■ Source extract:
--------------------------------------------------
This year, for us, we wanted it to be the start of trying to get back to ourselves.

  • To try and start reorganising ourselves,
  • Getting more accustomed to our new way of life

Move forward positively while still being aware of matters that we hadn’t fully addressed. We started making plans which we were actually executing in February 2020, and then things changed.

2020 so far for us in summary has been:

  • March 2020: The anniversary of our Dad’s passing
  • Coronavirus Pandemic and Lockdown
  • April 2020: The anniversary of laying our Dad to rest
  • June 2020:
  • Submitting crucial information for our Complaint against the hospital in which our Dad was an inpatient
  • Father’s Day
  • Our Dad’s birthday
  • Grief probate Journey reaching 12 months old. (Grief Probate Journey is 12 months old)

With all of these things combined, it has been quite a reflective and hard times for us. (Our topic before this was: Reflecting on the past year: June 2019 – June 2020).

We often feel moments of feeling extreme sadness, however, we have also had moments of bittersweet. For example, for Fathers day we had the honour of being part of a project. This opportunity was given to us by Randi Pearlman Wolfson: griefandgrits. The purpose of the project was to show and share support for those who have lost their Dad. Turning this moment of a potential sad day into something so positive made us feel good.
--------------------------------------------------
■ Problems and tasks:
1) Copy the passage of the grief blog post between "With all of" and "2019 – June 2020).", inclusive.
2) Answer these questions from the grief blog post:
(a) In what month and year did the writers begin executing their plans?
(b) Which anniversary fell in April 2020?
(c) Who gave the writers the chance to take part in the Father's Day project?
3) Continue the grief blog post from its last sentence.
The listing that follows has nothing to do with the grief blog post.

■ Listed records:
--------------------------------------------------
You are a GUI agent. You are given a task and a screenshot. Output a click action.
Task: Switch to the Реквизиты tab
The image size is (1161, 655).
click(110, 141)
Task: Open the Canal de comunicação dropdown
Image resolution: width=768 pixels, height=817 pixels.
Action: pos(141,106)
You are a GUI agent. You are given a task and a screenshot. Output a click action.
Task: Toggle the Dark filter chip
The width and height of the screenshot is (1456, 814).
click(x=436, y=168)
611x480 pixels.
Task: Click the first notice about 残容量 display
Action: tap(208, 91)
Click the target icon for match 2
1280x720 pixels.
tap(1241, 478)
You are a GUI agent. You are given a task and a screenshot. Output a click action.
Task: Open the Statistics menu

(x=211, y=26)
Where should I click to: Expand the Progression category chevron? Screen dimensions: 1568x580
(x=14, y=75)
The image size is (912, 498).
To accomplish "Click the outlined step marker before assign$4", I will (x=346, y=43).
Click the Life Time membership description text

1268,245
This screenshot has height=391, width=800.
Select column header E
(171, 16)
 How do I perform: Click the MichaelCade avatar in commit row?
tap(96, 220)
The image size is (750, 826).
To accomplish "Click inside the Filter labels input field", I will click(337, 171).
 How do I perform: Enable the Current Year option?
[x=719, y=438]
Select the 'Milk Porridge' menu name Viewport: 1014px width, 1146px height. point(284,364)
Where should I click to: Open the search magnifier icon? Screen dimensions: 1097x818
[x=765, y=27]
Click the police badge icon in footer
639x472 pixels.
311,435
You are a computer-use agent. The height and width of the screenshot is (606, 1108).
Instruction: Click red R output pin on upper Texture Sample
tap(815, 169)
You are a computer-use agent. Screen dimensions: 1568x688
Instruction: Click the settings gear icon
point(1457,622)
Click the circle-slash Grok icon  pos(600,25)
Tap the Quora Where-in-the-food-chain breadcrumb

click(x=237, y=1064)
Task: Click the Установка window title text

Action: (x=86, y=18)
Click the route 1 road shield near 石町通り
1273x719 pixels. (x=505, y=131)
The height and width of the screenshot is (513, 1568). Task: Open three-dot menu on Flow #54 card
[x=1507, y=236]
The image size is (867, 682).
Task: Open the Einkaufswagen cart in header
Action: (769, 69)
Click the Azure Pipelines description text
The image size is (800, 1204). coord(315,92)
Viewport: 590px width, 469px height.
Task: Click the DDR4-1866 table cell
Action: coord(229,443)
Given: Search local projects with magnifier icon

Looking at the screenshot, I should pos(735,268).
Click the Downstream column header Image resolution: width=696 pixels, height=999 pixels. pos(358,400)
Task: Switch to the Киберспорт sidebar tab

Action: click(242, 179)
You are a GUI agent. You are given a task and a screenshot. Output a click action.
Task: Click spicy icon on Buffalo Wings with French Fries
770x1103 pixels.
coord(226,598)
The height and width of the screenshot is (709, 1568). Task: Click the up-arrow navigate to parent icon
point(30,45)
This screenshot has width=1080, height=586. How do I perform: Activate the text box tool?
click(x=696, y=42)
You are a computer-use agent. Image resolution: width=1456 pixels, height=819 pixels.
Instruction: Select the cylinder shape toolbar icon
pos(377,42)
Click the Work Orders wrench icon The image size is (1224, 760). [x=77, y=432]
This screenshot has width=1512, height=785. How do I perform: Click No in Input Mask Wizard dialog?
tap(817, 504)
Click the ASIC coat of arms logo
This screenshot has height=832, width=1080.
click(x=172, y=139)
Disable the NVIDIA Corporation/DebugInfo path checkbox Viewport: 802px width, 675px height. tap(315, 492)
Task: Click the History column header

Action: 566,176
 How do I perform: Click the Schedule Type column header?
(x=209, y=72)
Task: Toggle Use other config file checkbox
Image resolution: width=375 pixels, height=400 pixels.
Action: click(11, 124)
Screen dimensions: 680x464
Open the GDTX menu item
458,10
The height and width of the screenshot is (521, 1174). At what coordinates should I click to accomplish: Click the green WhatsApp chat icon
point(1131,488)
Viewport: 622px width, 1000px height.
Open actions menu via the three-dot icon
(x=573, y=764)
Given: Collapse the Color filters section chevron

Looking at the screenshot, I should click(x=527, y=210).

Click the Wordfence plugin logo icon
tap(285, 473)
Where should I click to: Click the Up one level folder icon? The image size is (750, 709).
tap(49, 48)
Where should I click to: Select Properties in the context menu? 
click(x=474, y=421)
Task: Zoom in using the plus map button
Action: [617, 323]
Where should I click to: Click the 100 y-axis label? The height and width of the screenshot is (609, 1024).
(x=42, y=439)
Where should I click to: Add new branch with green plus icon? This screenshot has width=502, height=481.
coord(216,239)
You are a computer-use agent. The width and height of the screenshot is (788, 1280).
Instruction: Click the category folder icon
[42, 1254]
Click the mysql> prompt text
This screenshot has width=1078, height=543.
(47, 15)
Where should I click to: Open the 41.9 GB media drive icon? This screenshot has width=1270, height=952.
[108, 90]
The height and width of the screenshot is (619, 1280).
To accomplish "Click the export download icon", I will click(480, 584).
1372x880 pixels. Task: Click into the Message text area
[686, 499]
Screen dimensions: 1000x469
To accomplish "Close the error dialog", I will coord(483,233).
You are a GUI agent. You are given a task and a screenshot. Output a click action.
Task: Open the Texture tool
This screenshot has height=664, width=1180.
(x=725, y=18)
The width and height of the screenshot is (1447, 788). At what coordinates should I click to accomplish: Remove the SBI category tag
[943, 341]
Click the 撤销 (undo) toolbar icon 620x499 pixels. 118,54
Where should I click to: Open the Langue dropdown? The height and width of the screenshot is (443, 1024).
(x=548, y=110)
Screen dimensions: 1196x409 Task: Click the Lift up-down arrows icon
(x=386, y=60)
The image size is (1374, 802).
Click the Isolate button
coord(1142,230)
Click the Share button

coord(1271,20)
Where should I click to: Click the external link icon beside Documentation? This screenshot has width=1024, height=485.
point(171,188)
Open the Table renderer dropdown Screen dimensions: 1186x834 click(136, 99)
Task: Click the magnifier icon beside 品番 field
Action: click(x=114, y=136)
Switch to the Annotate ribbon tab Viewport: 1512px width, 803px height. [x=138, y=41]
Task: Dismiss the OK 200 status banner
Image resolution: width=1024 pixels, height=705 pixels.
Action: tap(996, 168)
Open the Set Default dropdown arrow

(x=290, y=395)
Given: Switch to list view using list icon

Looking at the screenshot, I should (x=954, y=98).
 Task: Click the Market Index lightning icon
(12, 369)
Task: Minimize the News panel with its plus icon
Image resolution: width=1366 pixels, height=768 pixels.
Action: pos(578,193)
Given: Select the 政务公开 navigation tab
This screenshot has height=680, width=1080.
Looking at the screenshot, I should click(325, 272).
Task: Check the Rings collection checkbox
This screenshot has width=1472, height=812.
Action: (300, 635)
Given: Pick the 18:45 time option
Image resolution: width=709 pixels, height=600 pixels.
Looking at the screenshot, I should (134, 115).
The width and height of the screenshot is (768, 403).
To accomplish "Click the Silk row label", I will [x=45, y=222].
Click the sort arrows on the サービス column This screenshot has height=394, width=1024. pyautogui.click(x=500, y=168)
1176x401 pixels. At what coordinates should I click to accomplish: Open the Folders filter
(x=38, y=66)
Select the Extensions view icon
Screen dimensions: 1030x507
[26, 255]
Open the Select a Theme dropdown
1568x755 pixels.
--------------------------------------------------
■ Response list:
1)
With all of these things combined, it has been quite a reflective and hard times for us. (Our topic before this was: Reflecting on the past year: June 2019 – June 2020).

2)
(a) February 2020
(b) The anniversary of laying their Dad to rest
(c) Randi Pearlman Wolfson: griefandgrits

3)
Please see the project below:

Also, for our Dad’s birthday as lockdown measures had reduced we spent the day together and had home cooked food in honour and celebration of our Dad.

In our reflection of these moments, we take pride in being able to stop and realise what we have achieved. We are so glad that we managed to bring our story to a platform, we are even more overwhelmed, grateful and feel truly blessed to have accomplished this. Moving forward, we are doing so in a positive manner, believing that there is a light at the end of the tunnel both for our situation and the complaint we are pursuing, and also worldwide and coming back from this pandemic.

We would once again like to thank thegravewoman for this opportunity. Please click here to see our feature on her page. When we were tagged in her story to promote our topic, the overwhelming feeling of joy we felt was such a great experience.

We wish anyone who reads this a blessed day, week, and weekend.